Puedo escucharlo en su voz – una sabiduría, una profundidad que se filtra en las palabras alertándome sobre el hecho de que algo especial está ocurriendo del otro lado del mundo. Las palabras no son diferentes a las de cualquier otra tarde de viernes – un mensaje en la casilla de voz deseándome un 'Shabat shalom', diciéndome que me ama… y sin embargo, hoy su mensaje está lleno de espiritualidad, enviado no desde su auto camino a casa del trabajo, sino desde una ciudad ajetreada con los preparativos para recibir a la reina Shabat, desde Israel – la tierra de la libertad.

Y nada me da más alegría que escuchar su mensaje.
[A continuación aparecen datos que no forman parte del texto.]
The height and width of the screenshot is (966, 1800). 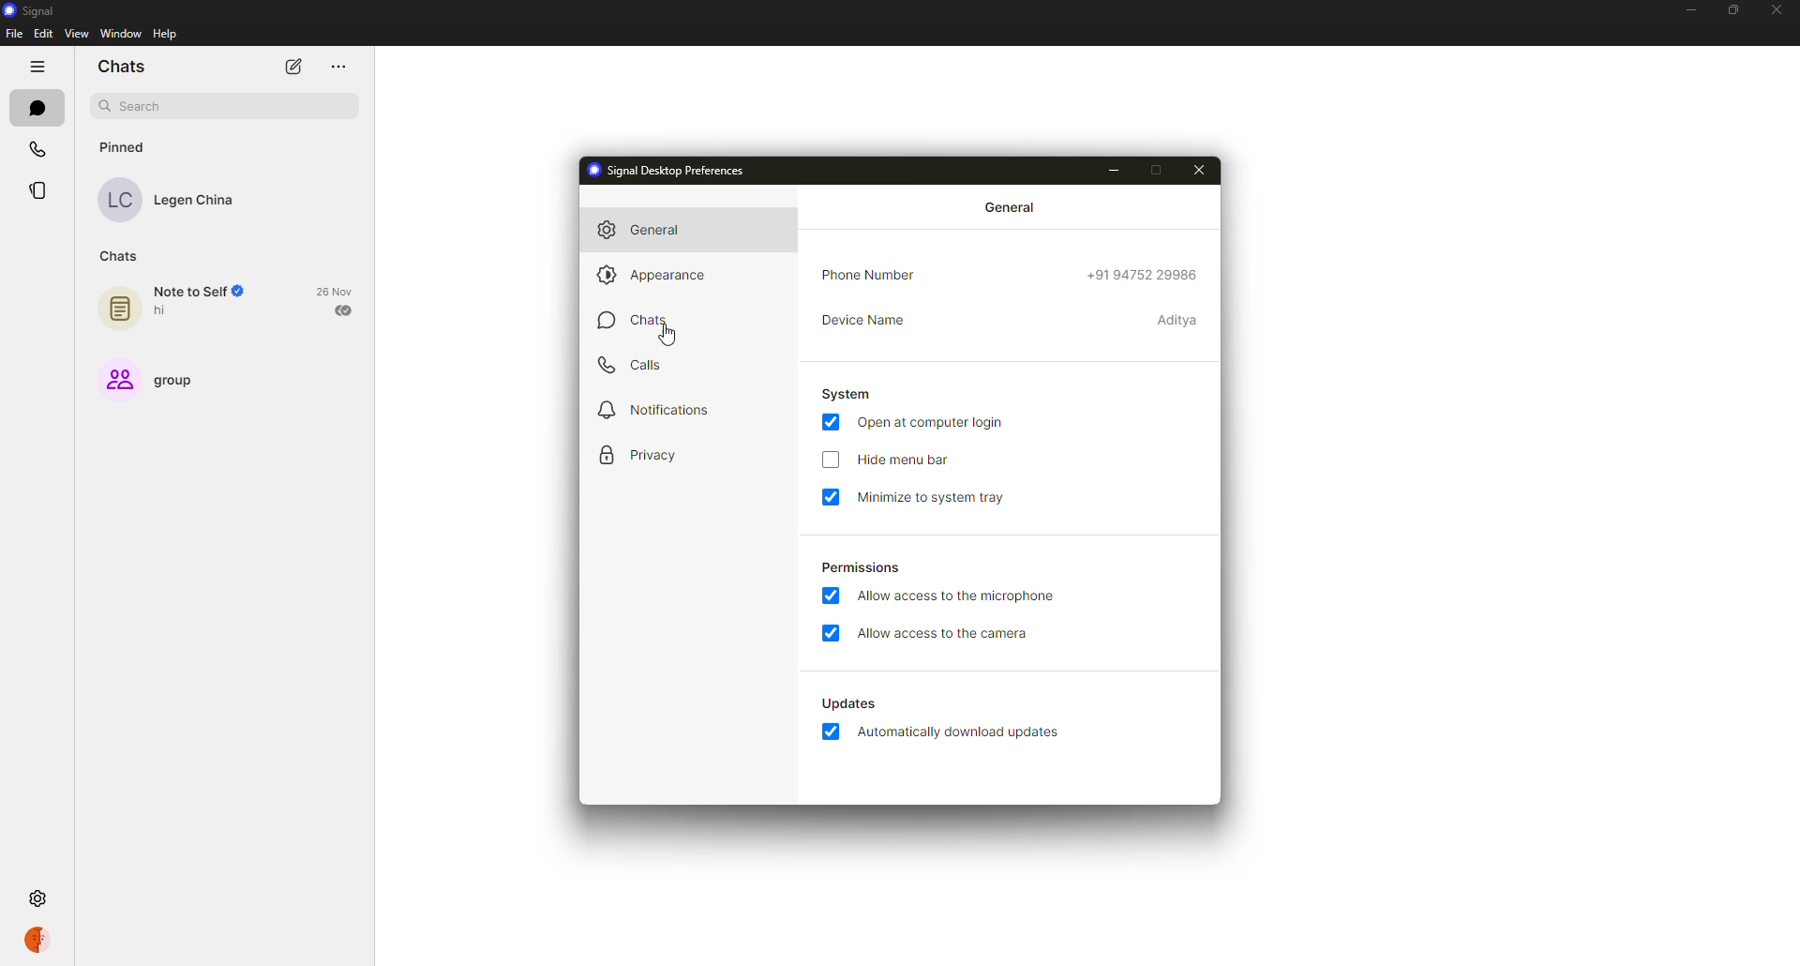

Mi papá, que iba de excursión mientras nosotros íbamos al shul el sábado a la mañana, que se le antojaba panceta con huevos cuando salíamos a desayunar, que fue criado en un hogar judío ortodoxo y que luego se mudó a la otra punta del país para construir una vida que no tenía ningún parecido a su vida anterior. Ahora, mi papá parece haber crecido. Llena los zapatos de quienes recorrieron el camino antes que él, y ha descubierto la belleza oculta en las tradiciones y los rituales que practica a diario.

A menudo me preguntan cómo es – habiendo sido criada como una judía conservadora no religiosa – y ahora tener padres ortodoxos que cumplen estrictamente cashrut y no manejan o prenden las luces en Shabat, que estudian con un rabino todas las semanas y que están más involucrados con la comunidad de la sinagoga que con cualquier otra. Y, por supuesto, están las cosas a las que lleva tiempo acostumbrarse – el día en que mi mamá comience a usar peluca o que mi padre se deje crecer las peot (los largos rulos a los costados de la cara) estoy segura de que tendré un ataque de pánico. Pero, por sobre todo, me trae alegría.

Me causa alegría ver a mi padre apurarse para llegar al shul en lugar de para llegar al hospital a hacer guardia.

Me causa alegría ver a mi padre apurarse para llegar al shul en lugar de para llegar al hospital a hacer guardia. Me trae alegría escuchar el versículo que estudió con el rabino y sus ideas sobre él. Me trae alegría escuchar la humildad mezclada con espiritualidad en su voz cuando me dice "el mundo está bien administrado" – todo esto de un hombre que acostumbraba anunciar orgullosamente que no creía en Dios.

Y, como es lógico, está retornando a sus raíces – pareciéndose a su observante padre más y más cada día… pero no al padre de la infancia a quien recuera: exigiendo, castigando, desaprobando, sino al abuelo que yo conocí, el padre que él conoció muchos años después. El abuelo que se ponía tefilín todas las mañanas y que rezaba mientras recibía el día. El abuelo que sostuvo mi mano y que señaló las diferentes plantas y árboles en nuestra caminata por el parque. El abuelo que sobrevivió un horror inimaginable y que todavía creía, que amaba con todo el corazón y que cuando hablaba con su suave voz todos nos inclinábamos para escuchar.

Hoy, cuando habla mi padre, me inclino ansiosa para aprender de él, para compartir su viaje, para hacerle saber que veo el hombre en que se ha convertido. Y a pesar de que no lo haya escuchado lo suficiente cuando yo crecía, quizás pueda escucharlo de mí ahora:

Nunca estuve tan orgullosa del hombre, padre y amigo que eres. Shabat shalom papá.